Book Review from the February 1988 issue of the Socialist Standard
The World Since 1945. T. E. Vadney (Penguin £4.95)
One day we shall be able to look back at books like this and the events they describe and wonder why people put up with capitalism for so long. For this history of wars and coups and massacres shows a society based on conflict and competition, where governments and ruling classes try to outmanoeuvre each other. Satisfying the needs of the earth's population is not one of capitalism's priorities.
Vadney focusses on political events, by which he means primarily the various aspects of great power rivalry, so that the lives of ordinary men and women rarely enter the narrative — except, of course, when they form cannon fodder for the rulers. Thus at least a million civilians were killed in South Vietnam between 1965 and 1974. In the period covered in the book, about 25 million people have been killed in war and other conflict in the Third World, to say nothing of the millions who have died in artificially-created famines.

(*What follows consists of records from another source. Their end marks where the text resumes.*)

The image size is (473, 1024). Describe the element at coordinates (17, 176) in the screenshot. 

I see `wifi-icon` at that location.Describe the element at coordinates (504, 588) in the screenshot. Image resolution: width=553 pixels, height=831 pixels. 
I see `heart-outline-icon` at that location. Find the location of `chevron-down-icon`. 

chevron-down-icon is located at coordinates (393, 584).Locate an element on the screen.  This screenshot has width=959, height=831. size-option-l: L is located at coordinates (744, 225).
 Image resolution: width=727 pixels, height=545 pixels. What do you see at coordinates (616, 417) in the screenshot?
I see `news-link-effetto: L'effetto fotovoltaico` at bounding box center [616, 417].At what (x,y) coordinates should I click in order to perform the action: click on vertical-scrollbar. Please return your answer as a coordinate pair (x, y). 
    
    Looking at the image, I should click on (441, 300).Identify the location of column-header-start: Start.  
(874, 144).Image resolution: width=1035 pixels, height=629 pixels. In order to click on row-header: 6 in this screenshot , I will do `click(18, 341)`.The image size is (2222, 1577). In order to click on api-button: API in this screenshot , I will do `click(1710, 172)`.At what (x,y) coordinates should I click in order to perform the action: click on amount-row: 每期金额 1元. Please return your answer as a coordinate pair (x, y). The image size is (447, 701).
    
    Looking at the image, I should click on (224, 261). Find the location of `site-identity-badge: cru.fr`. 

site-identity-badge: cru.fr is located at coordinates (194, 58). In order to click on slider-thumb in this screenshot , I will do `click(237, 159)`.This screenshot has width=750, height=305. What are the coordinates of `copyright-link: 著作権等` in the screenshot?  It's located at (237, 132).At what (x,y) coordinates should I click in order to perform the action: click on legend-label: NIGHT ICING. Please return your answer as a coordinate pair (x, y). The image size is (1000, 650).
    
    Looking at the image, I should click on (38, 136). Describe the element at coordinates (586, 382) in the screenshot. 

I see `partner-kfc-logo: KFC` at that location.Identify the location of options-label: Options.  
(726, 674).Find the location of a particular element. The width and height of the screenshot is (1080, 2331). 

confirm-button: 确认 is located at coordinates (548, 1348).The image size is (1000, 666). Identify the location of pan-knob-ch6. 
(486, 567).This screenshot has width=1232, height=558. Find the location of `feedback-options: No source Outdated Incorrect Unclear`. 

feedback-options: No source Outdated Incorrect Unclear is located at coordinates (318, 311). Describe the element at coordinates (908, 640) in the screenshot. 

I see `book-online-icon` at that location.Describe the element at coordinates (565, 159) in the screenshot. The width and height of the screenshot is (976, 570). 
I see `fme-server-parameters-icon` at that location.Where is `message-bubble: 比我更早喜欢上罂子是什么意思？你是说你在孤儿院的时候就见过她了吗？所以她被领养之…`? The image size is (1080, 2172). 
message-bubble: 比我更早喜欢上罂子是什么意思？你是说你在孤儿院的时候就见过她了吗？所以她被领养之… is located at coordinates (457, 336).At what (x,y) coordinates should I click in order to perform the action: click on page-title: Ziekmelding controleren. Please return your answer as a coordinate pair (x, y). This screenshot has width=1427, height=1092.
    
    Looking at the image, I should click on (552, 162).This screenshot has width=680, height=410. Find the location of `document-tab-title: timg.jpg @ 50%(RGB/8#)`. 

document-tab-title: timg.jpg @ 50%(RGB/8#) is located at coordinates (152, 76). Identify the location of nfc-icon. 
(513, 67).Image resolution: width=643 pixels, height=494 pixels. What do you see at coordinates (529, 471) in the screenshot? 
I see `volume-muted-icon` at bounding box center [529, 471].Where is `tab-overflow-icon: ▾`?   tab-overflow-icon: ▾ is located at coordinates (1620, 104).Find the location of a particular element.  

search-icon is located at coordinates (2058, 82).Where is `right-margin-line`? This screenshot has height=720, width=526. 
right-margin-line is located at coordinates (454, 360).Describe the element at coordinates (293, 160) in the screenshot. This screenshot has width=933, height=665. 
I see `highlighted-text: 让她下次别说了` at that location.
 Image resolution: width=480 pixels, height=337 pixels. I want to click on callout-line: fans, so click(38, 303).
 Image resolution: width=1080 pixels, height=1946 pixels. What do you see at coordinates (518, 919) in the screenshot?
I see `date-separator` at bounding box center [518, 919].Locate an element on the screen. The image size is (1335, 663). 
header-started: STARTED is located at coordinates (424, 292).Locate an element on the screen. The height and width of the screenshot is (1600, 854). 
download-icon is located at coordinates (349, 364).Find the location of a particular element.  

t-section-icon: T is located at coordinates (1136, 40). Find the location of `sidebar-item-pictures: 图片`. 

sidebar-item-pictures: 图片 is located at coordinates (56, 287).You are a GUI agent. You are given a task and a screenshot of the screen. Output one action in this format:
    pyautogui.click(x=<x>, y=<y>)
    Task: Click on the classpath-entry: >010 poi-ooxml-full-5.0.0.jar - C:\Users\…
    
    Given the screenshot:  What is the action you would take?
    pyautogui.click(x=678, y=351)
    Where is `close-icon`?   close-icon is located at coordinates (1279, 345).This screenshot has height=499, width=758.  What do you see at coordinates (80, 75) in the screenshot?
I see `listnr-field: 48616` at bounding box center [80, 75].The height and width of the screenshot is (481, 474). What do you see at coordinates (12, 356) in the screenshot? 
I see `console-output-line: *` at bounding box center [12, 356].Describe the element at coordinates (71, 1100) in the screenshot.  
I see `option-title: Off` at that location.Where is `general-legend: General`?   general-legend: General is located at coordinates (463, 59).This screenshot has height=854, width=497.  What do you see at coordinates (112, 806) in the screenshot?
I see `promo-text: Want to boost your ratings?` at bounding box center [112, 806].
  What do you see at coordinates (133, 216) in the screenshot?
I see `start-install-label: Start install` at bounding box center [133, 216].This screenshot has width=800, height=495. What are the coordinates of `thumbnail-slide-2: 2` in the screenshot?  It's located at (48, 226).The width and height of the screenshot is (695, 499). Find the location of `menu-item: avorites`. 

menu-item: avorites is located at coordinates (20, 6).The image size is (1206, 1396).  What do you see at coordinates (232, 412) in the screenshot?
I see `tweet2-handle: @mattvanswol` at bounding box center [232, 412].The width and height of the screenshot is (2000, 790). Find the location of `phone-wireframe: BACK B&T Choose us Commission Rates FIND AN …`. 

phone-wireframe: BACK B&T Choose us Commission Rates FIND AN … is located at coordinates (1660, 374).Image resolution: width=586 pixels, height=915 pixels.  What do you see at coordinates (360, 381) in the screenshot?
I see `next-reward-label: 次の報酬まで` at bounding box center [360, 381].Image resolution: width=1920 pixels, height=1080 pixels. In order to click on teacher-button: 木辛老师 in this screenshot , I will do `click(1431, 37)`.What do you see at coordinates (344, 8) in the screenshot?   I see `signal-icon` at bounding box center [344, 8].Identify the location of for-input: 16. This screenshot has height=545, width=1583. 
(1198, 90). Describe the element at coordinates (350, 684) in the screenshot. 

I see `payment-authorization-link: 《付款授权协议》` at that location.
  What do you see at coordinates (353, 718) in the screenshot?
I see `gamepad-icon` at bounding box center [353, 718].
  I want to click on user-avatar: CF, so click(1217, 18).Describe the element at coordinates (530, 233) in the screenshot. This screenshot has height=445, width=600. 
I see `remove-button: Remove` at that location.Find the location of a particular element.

Time and again Vadney shows how economic and strategic motives underlie political actions. The American Marshall Plan of 1947, for instance, was intended to boost the economies of the Western European states, with the ulterior aim of enabling them to afford American imports and to compete with the Russian-bloc countries. In 1954, the US staged a coup against the government of Guatemala, which was nationalising land much of which was owned by American companies. The truly global nature of capitalism is evident too: for example, the Jamaican economy in the 1970s was very much at the mercy of the global recession, in spite of the government's efforts to control things.
A couple of points which Vadney treats as if they were virtually obvious show how some things which socialists have been saying for years eventually become commonplace. Firstly. China after 1949 practised 'national capitalism' (read 'state capitalism'). Secondly, the countries of Eastern Europe have ruling classes with far greater power and material rewards than ordinary workers.
Rather than the author's pessimistic closing remarks that vested interests which benefit from the status quo will block any attempt to change and improve things, the appropriate conclusion to draw is that any social system whose history is to be told in these terms must be abolished as soon as possible.